His latest such project is an unruly quartet named Burning Ghosts and on May 6, 2016, their self-titled album (via Orenda) dropped. Pulling together key members of the L.A. experimental jazz scene — Aaron McLendon (drums), Richard Giddens (bass), Jake Vossler (guitar) — Rosenboom was moved by the stories behind the headlines to make this music about the social injustice still raging in America but only recently has recaptured America’s attention.

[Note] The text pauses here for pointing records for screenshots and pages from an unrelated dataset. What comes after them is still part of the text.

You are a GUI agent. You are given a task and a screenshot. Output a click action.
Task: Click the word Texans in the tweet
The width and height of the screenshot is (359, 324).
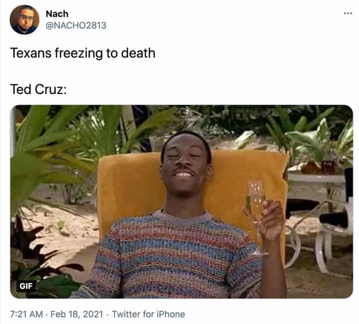pos(30,53)
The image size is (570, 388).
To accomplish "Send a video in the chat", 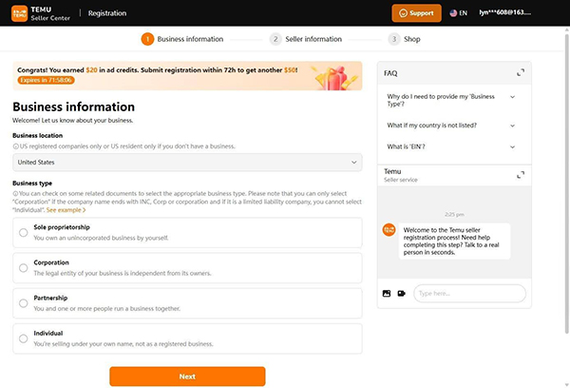I will [402, 293].
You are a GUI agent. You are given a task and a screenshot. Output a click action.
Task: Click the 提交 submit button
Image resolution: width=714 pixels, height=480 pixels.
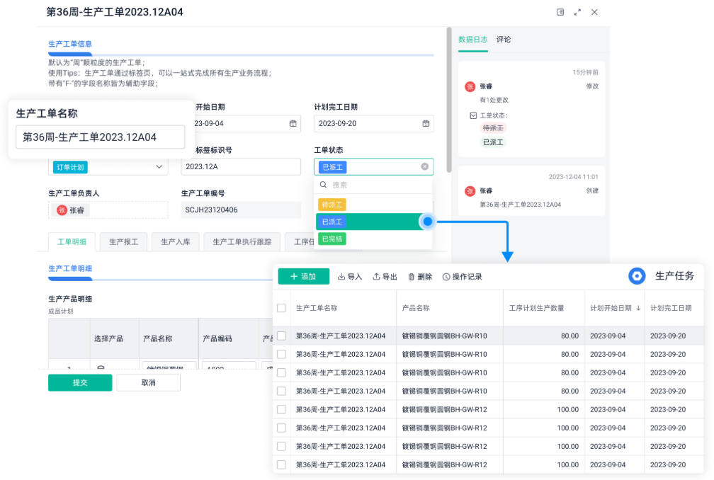point(79,382)
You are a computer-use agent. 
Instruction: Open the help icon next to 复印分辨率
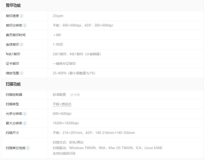[25, 25]
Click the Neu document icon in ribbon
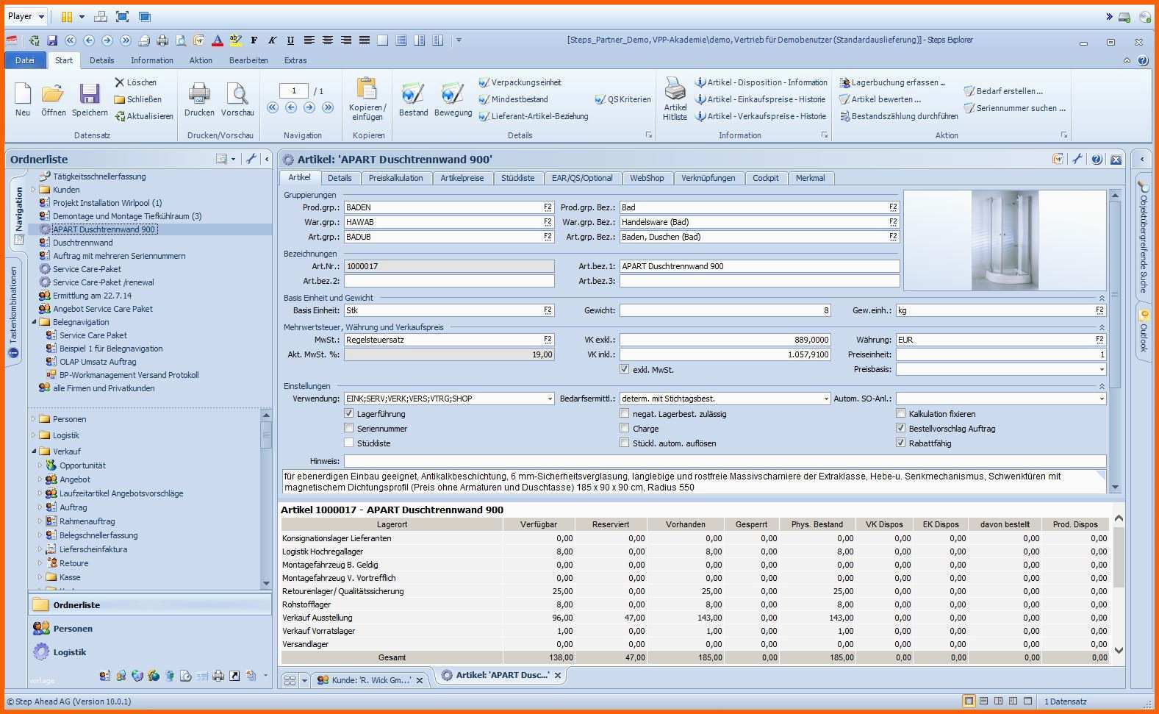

I may have made this comment before, but making social statements presents a bigger challenge within the realm of instrumental jazz because the sentiment and the message isn’t carried out by words. So, Burning Ghosts compensates for their self-imposed challenge by making the music all the more visceral and raw. Sure enough, Vossler’s guitar on the opening “Anthem” wails off the rails but Rosenboom’s pure, pensive tone on trumpet (and later Giddens) contrasting with the razor blade guitar reminds us that the sentiment is complicated by exhibiting sorrow and discord through jazz and metal rock, side by side.

After a Ornette styled intro, Giddens’ skittish bass shapes bring about a raucous, nervous energy free jazz to “Defiance” as Rosenboom and Vossler spray notes like machine guns and song moves into thrash metal groove. But it’s not all fury: “Elegy”‘s hushed, dark shadings sets the stage for Rosenboom brooding on muted trumpet and “Dissent” Giddens and Vossler have a quiet, spontaneous chat on the front end of “Dissent.” Rosenboom tentatively joins in, making impassioned cries that carry emotion through tone not volume. A march ensure and the tension begins to bubble up from underneath, culminating into a free for all.

Along with the group give-and-take, individual performances say a lot. Rosenboom’s solo trumpet that consumes almost half of “Flashpoint” is expressive, tells a story. After several minutes, a groove springs up around it, and Vossler’s jazzy, fusion-y guitar expression gets increasingly metallic.

“Manifesto” consolidates ideas presented through the album into a multi-faceted epic. It begins with a strident bass walk accompanied by busy, overdubbed horns and overdriven guitar chords, like a psychotic take on “Killer Joe.” But as “Manifesto” starts out so overtly jazz, it morphs into something overtly metal. The energy and the chaos of the jazz carries over, however. It’s here, at the end, where it becomes most clear: jazz, not rock, is the ideal medium for carrying out the message of racial oppression. Because it always has been that way. Billie Holiday’s “Strange Fruit” in 1939, or Charles Mingus’ “Fables of Faubus” in 1959 or Max Roach’s Freedom Now Suite right after that, or Miles Davis’ 1971 Jack Johnson soundtrack — which was the first to cast it in a rock-jazz light – makes clear that the tradition goes back generations.

Is Burning Ghosts the ‘Rage Against The Machine’ of jazz? Maybe that isn’t the conscious goal since there are those other precedents; it just seems to be the right time to bring up age-old issues that continue to fester, within the context of music that can match the passion on the streets. But listening to this music leaves the impression that Daniel Rosenboom & Co. wouldn’t shy away from the comparison with that other band from L.A., either.